Mortgage balances outstrip home prices

We've talked at some length on this blog about the improvements in housing. However, it bears noting that these improvements aren't distributed evenly throughout the market at large. In fact, there are clues that the lower end is actually weakening, a trend worth keeping an eye on for any financial institutions dealing with borrowers. 

One such indicator is that mortgage balances have been outpacing home prices. This unusual phenomenon began in September 2011, when the average amount borrowed began to rise faster than the price recovery could keep up. As of December 2014, the average purchase loan had ballooned by nearly a third, and as of earlier this month was at a record $294,000. 

On the other hand, the price of actual home purchases has increased by just 18.5 percent in the same time, a marked divergence from mortgage figures. Dr. Lynn Fisher, vice-president of the Mortgage Bankers Association, explained the phenomenon to the New York Times. 
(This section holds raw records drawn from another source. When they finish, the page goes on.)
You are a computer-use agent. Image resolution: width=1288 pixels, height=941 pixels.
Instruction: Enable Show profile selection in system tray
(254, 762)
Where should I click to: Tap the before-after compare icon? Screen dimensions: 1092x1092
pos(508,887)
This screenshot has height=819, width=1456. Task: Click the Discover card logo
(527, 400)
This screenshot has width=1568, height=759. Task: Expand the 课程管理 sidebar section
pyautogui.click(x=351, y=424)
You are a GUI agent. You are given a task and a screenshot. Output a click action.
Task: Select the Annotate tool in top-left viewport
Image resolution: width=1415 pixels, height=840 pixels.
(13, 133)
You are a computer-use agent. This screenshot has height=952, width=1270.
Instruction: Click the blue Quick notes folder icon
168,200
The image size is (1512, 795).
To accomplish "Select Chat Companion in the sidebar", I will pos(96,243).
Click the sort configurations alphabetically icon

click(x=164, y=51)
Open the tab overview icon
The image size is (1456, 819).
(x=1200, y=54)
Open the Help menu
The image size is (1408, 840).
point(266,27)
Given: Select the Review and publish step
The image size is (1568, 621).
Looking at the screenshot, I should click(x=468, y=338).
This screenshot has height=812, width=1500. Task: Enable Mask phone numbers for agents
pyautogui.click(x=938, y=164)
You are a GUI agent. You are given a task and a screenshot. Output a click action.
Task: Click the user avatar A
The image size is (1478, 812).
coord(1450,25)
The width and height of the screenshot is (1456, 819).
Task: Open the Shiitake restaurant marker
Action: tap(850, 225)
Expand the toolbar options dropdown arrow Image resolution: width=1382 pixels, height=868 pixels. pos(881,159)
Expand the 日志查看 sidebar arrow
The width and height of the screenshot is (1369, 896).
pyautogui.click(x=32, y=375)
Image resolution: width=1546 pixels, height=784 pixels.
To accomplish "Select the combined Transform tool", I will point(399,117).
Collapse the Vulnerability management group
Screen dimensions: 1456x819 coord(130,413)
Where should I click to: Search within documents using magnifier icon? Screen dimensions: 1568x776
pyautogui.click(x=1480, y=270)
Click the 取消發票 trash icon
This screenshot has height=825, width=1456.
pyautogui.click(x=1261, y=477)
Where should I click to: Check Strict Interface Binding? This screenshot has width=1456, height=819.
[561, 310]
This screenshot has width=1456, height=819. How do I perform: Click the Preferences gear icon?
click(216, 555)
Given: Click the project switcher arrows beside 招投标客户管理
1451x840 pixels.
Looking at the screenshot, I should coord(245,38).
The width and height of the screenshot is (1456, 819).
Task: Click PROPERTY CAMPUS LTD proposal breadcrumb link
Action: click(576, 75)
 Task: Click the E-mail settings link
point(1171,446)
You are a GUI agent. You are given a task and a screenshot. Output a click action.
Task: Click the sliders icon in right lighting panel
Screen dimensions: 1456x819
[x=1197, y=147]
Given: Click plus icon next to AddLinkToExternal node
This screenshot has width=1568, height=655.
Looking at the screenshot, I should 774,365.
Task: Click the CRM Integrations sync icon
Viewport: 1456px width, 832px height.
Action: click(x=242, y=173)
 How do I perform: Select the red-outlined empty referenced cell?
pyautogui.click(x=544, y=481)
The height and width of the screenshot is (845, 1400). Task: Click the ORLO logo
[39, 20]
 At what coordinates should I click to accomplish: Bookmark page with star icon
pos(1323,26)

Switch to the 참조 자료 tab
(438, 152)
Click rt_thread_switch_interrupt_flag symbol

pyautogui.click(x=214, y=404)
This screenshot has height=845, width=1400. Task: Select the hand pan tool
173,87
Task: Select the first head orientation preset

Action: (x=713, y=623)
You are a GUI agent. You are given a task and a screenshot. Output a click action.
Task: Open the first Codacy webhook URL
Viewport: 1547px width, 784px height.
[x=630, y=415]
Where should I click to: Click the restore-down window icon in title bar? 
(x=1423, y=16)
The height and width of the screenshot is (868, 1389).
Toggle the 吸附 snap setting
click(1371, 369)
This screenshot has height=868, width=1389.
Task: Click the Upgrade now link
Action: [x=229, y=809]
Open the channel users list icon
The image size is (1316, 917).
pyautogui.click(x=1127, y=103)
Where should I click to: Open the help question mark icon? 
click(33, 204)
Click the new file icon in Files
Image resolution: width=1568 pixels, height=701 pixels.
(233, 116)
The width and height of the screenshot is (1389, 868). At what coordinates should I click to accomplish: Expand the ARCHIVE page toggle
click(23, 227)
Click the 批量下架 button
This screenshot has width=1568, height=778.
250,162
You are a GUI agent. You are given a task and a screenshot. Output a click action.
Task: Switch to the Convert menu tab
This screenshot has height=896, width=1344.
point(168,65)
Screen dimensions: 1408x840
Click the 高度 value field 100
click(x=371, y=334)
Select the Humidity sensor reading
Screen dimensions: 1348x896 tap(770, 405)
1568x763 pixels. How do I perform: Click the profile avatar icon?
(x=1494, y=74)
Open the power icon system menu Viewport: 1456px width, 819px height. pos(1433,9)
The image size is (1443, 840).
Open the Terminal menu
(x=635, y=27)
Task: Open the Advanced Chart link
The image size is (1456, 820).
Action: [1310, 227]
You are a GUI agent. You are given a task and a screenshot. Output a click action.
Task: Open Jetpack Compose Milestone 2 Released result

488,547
"The mix of people buying is changing," Dr. Fisher said. "More of the bigger stuff is transacting."

The dissonance between these two figures is important for any lender trying to reduce risk and maximize long-term profits and stability. It also increases the importance of personal loan servicing, to ensure that amortization is calculated properly and both parties have all the relevant facts. 

Paul Anastos, president of Mortgage Master, noted that his firm has seen a similar trend. "What our mortgage applications reflect is that we see a lot more activity at the higher end in general."

These figures show just how complicated the housing market can be — even in relatively good times, caution is vital.